AIM →
Please set out the stretch of the listing from the line containing "Open Adobe Bridge with Br icon" through the line containing "Action: [359, 42]" as a numbered list. Skip blank lines and leave the pictures out.
--- START ---
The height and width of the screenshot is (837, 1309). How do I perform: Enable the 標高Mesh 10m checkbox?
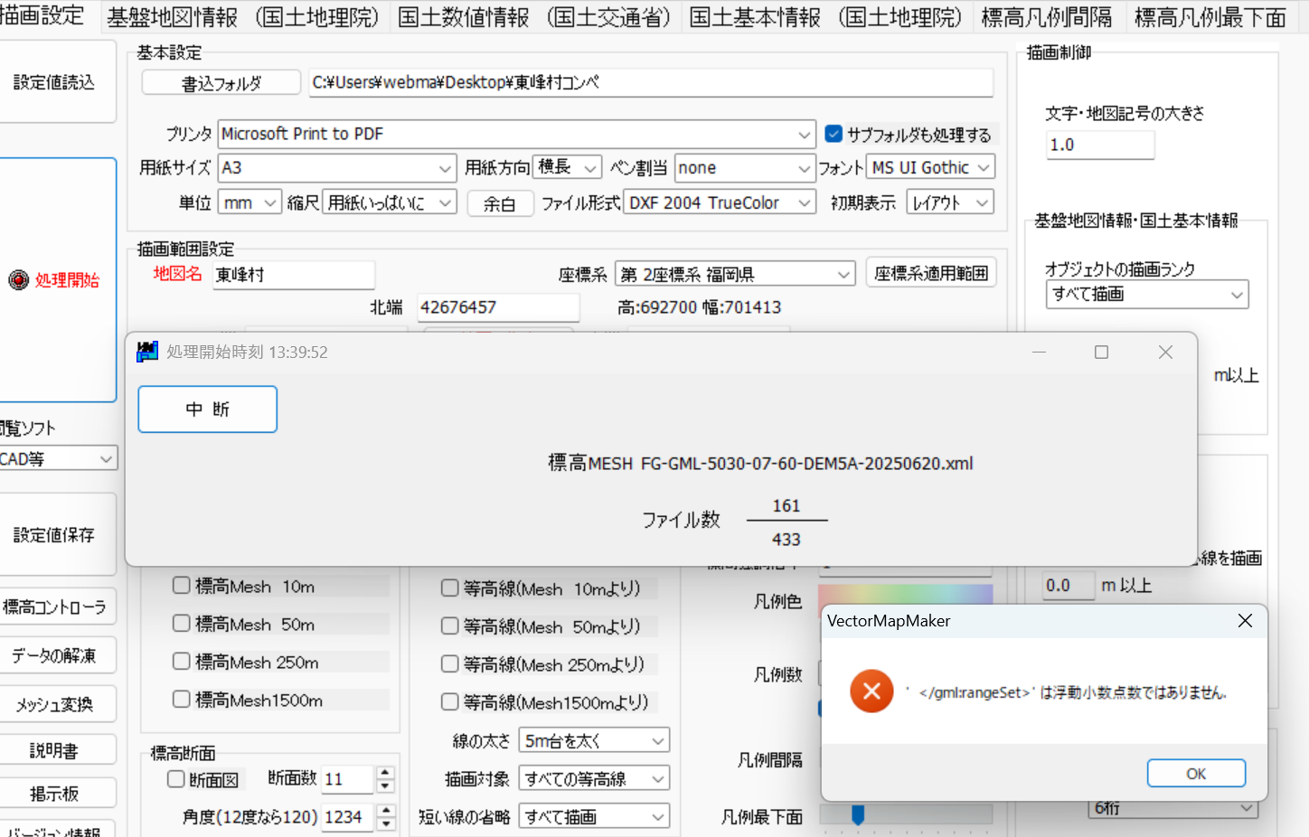coord(182,586)
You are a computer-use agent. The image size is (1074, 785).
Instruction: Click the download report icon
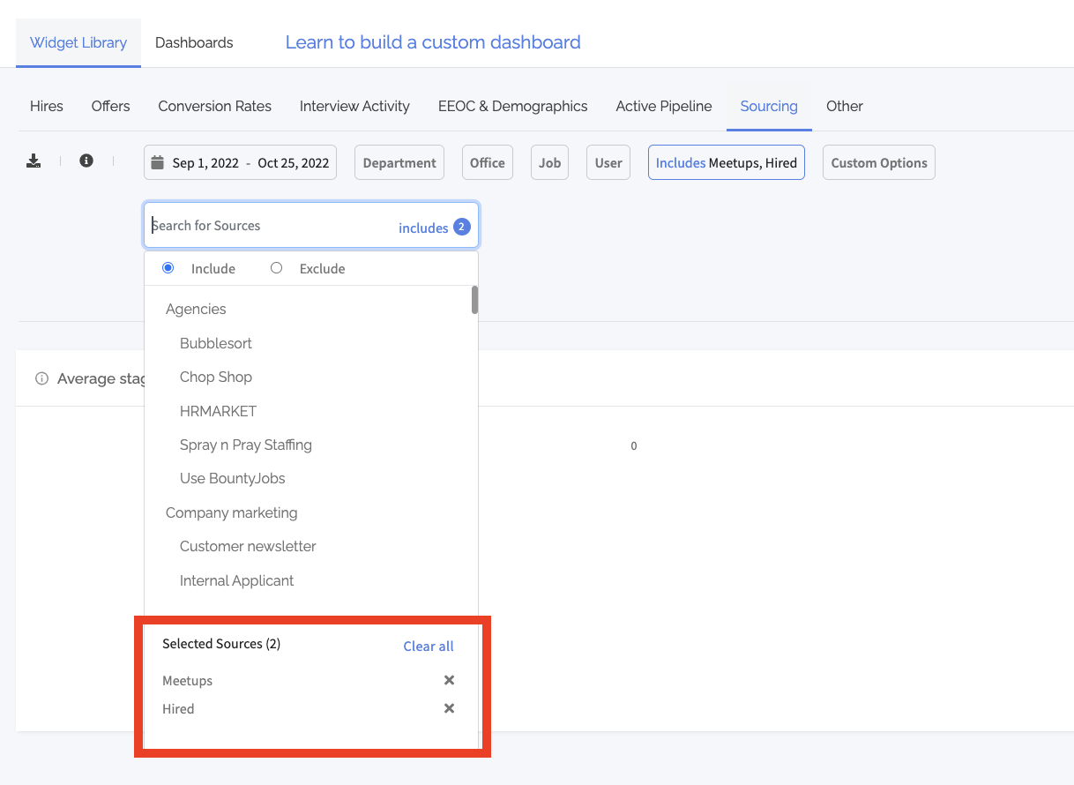[34, 161]
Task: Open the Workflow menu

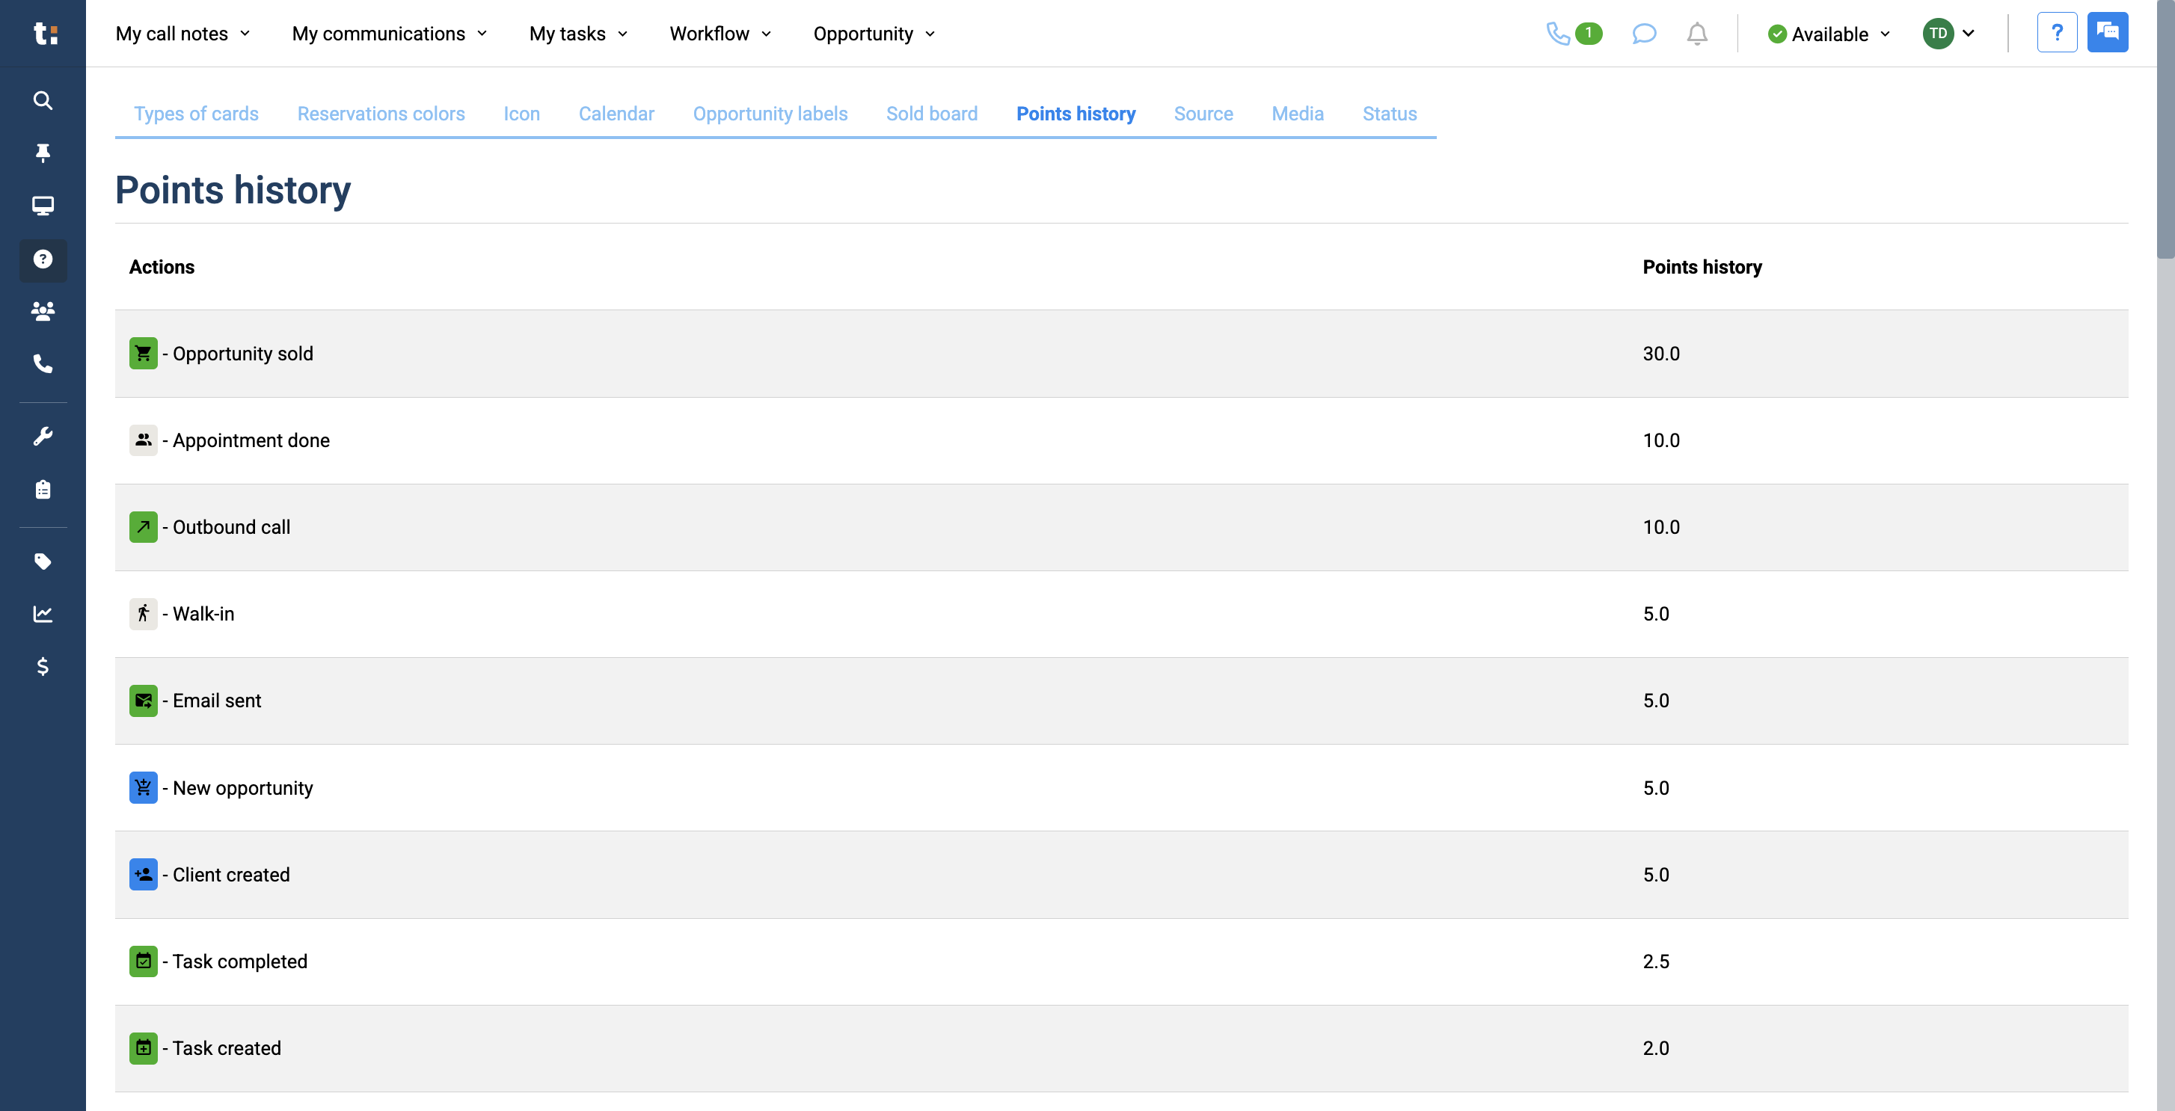Action: (719, 34)
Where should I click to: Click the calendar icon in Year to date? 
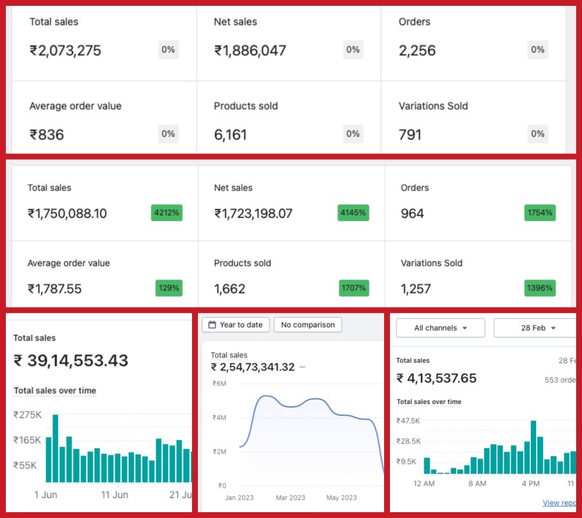coord(211,325)
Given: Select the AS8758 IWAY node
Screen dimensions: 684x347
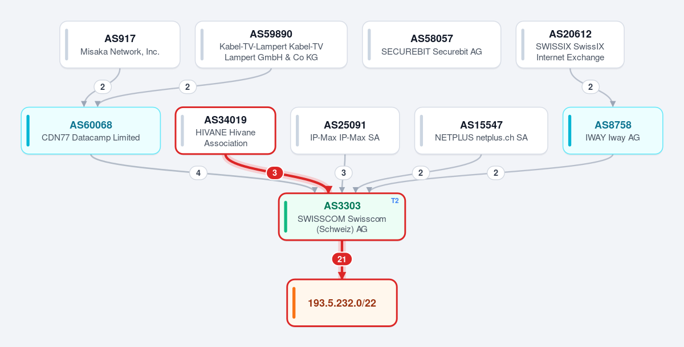Looking at the screenshot, I should tap(613, 131).
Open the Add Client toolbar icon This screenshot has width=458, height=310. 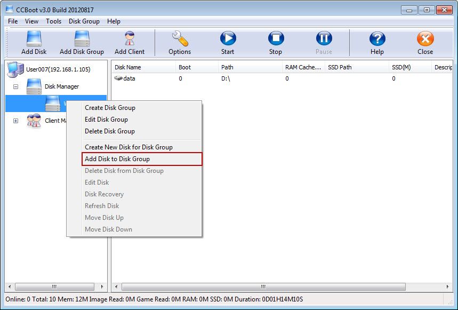(x=130, y=39)
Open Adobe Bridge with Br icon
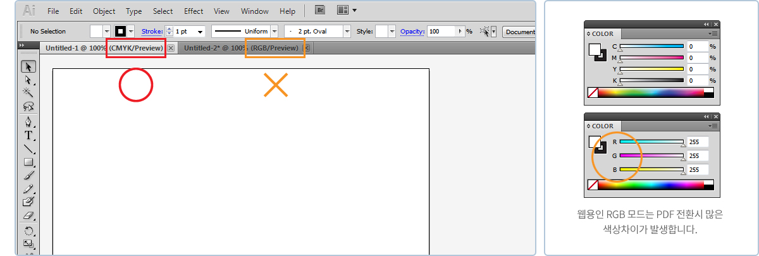The height and width of the screenshot is (256, 759). [320, 11]
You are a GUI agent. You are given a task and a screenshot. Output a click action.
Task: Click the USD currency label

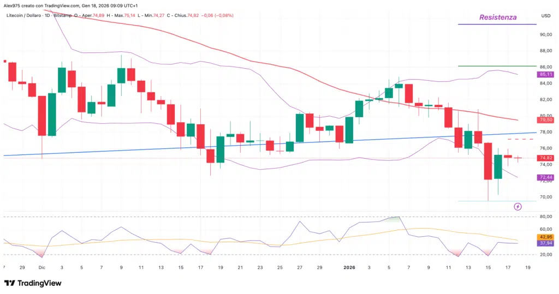pos(545,16)
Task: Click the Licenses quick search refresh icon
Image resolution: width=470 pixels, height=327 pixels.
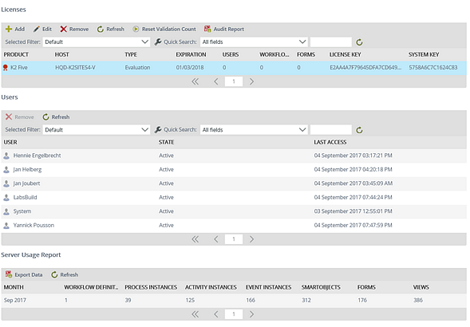Action: [359, 42]
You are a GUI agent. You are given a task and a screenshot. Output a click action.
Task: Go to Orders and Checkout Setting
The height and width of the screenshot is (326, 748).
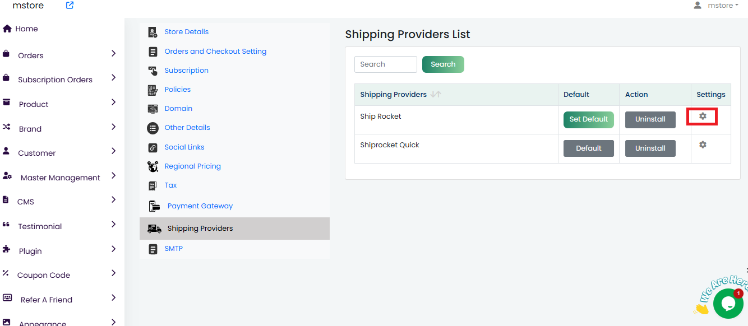point(215,52)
--- END ---
THE COMPLETED TASK →
1. Open Adobe Bridge with Br icon
2. The height and width of the screenshot is (256, 759). [320, 11]
3. You are a GUI agent. You are given a task and a screenshot. Output a click action.
4. Task: Click the USD currency label
5. pos(545,16)
6. Task: Click the Licenses quick search refresh icon
7. Image resolution: width=470 pixels, height=327 pixels.
8. Action: [359, 42]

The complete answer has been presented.